I probably won’t see you until Thursday afternoon, maybe Friday.
I have a feeling you won’t want to see me right away even though you miss me. I know I kinda sprung my feelings for you out of nowhere, but I just wanted to be honest. You didn’t react the way I had hoped, and that sucks, but I understand.
I understand if you don’t want to be with me, I can live with that. I just don’t think I’d be able to live with you being with someone who’s wrong for you.
Last night was the first of many overnight signings I’ll be doing on Saturdays from now on.
I decided to stop avoiding you for once. I said hi. I passed by your office around 1:30am, and asked why you were still there. Even though I was way behind on my task, I decided to hang around and talk to you for a little bit. You told me that you missed me and that you liked my new hair. You gave me a long hug, I missed those hugs.. I guess I kinda missed you. But, it doesn’t change what happened or how much it hurt. But, I’ll try to stop being mean to you.
Me: I forgot to tell you, A**** cockblocked me today. Coworker: How? What happened? Me: I was trying to flirt with T***** when we were working together. A**** came over and was like, “why are you flirting with my girl?” Then immediately moved me to another task. It sucked. Coworker: Damn, he went smack. That’s fucked up. Me: Yeah, I felt like I was finally getting somewhere with T*****. But, on the otherhand, I think A**** wants me. Coworker: Double-Team?

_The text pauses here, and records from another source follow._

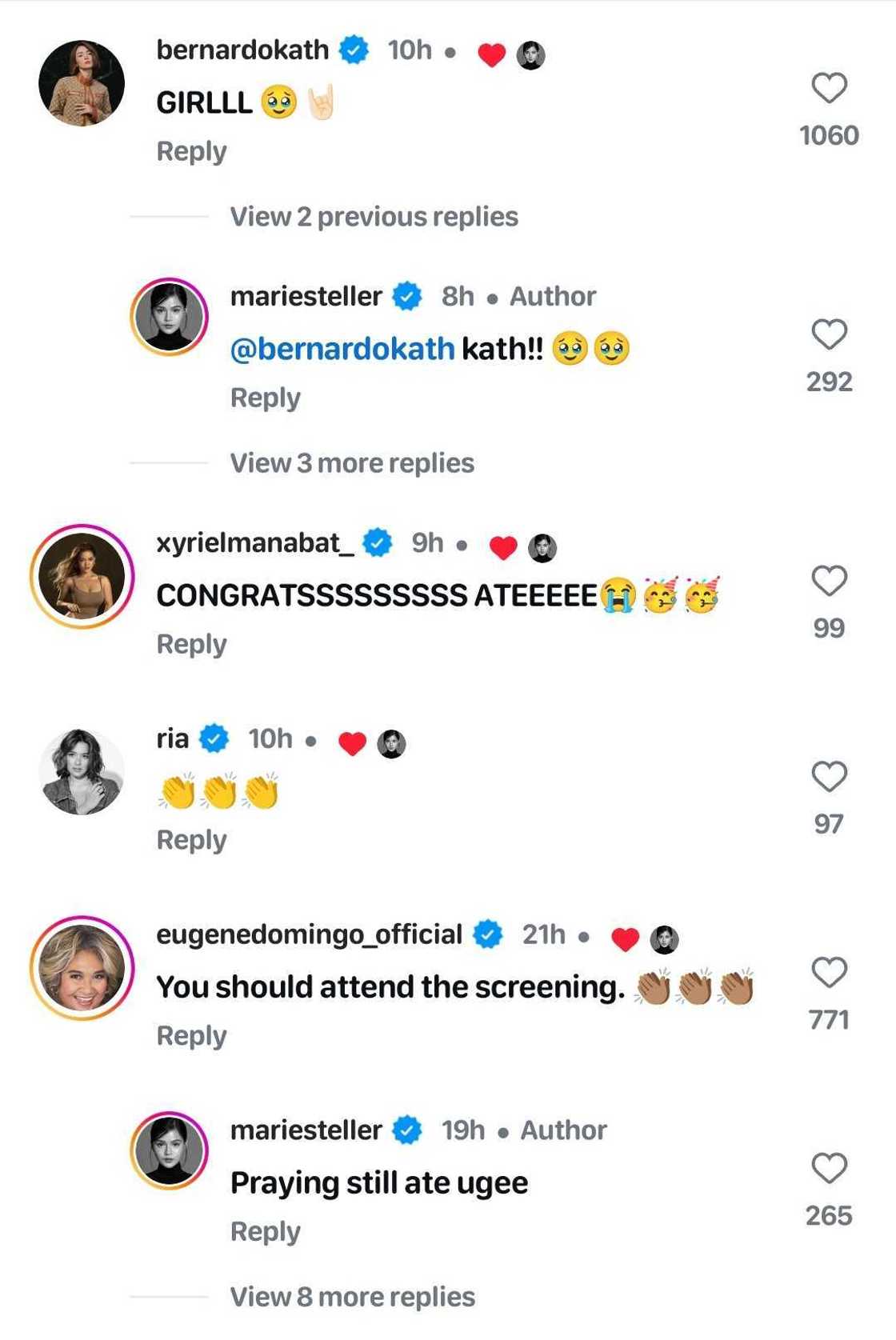896x1340 pixels.
Task: Like eugenedomingo_official's screening comment
Action: [x=829, y=973]
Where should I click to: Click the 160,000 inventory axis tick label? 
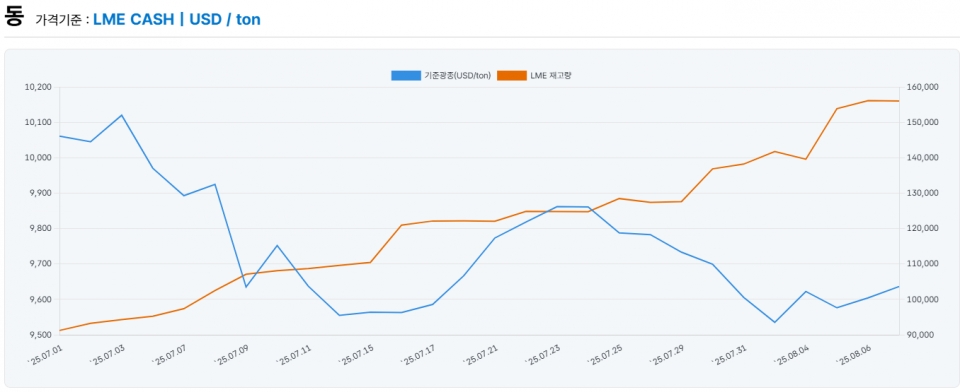[x=921, y=88]
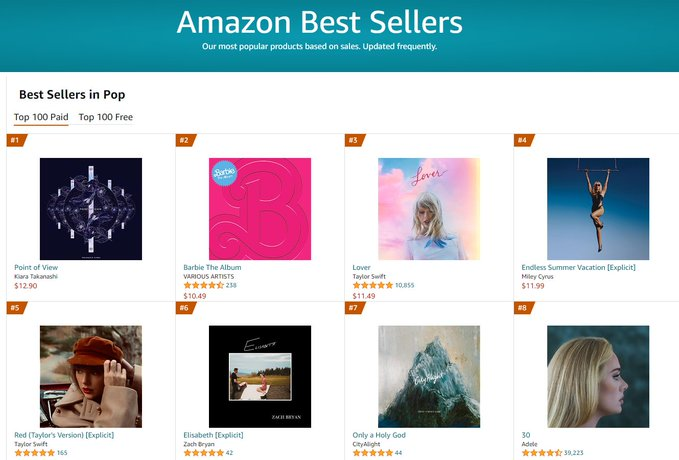This screenshot has height=460, width=679.
Task: Select the Top 100 Paid tab
Action: [41, 117]
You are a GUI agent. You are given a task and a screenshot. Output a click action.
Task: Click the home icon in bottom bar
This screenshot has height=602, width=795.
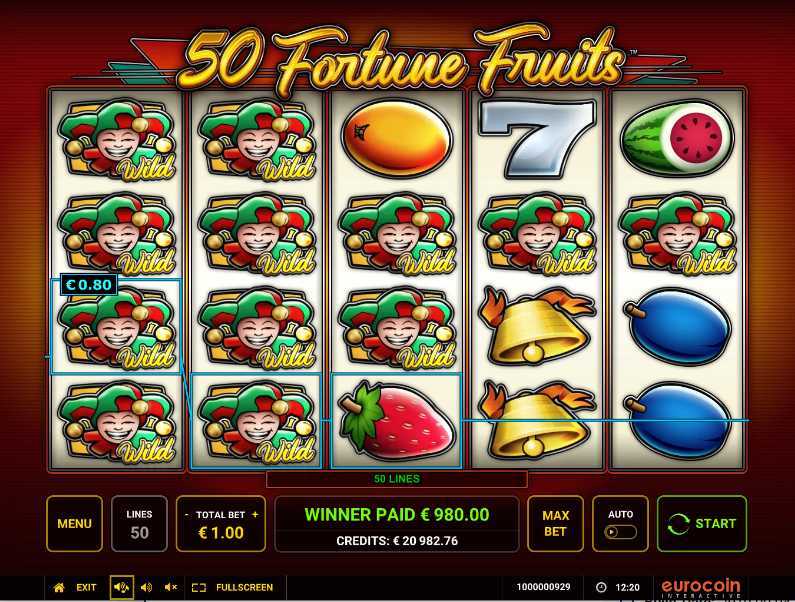click(59, 587)
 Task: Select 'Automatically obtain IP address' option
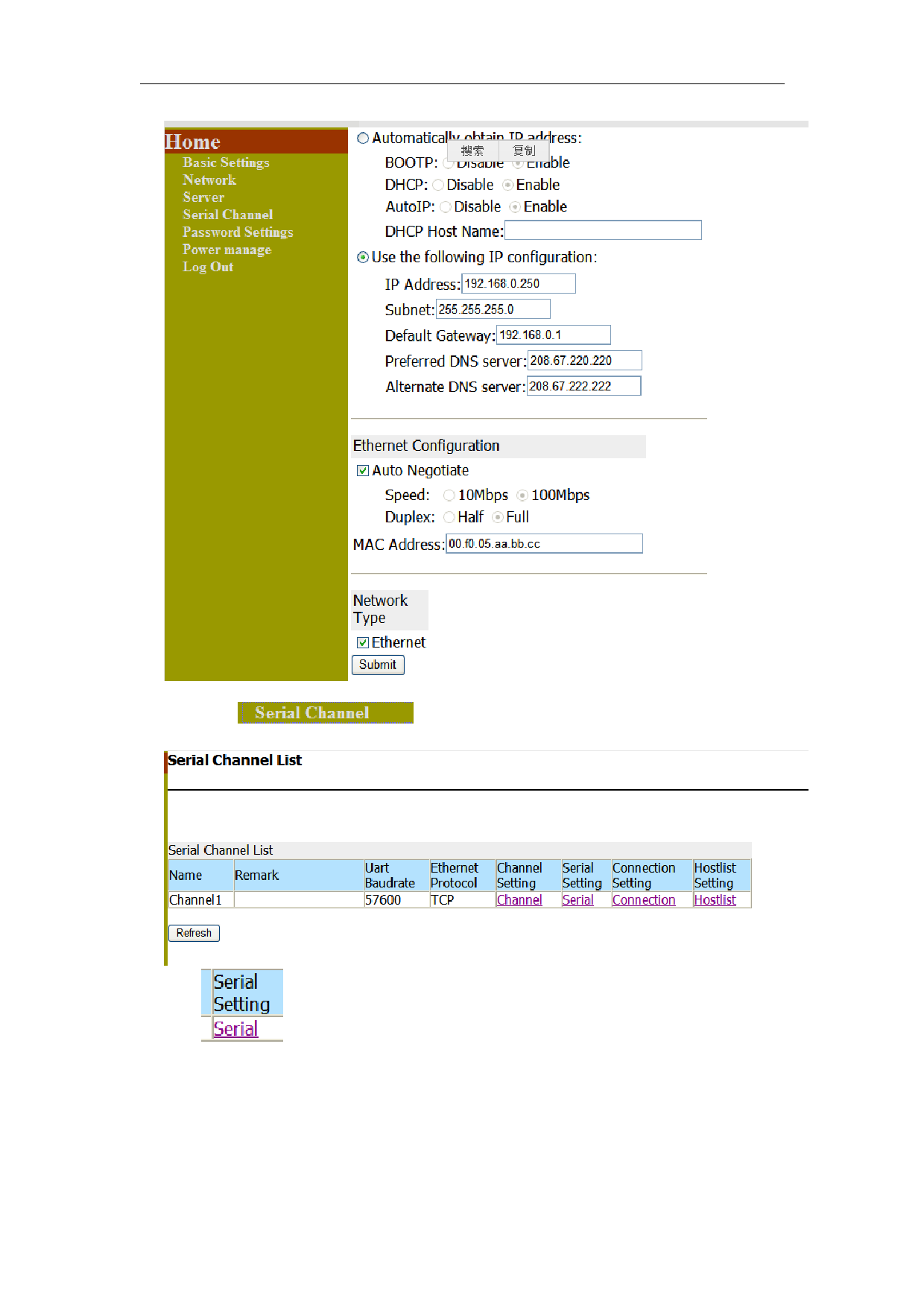click(363, 138)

Because I think too much. Because I just want to sleep. Because all I can think about is how slowly time is going by. Because it’s not February 2nd yet. And I wish you would come home.
But, it’s also a little crowded in your heart.
Because she’s there. Because I’m there. Because you added someone new into the mix. Because you could have walked away. Because you know that what you’re doing is wrong. Because, of all people, I know it’s wrong. And I wish that when you came back, you’d stop what you’re doing.
But, you won’t.
You’re not going to listen to me. You think I’m just jealous. Maybe I am jealous, but I also care about what happens to you in the long-run. I don’t want to see you hurt, that’s why I always pushed you to work things out with her. But, this new girl, she’s more selfish than I’ll ever be. She actually asked you to stay, I would never have had the balls to do that. I wouldn’t, because I know why you needed to go, I understood, and I supported you even though it’s been killing me this last week. I just want you here again.
Because, my life is empty right now. It’s not crowded at all.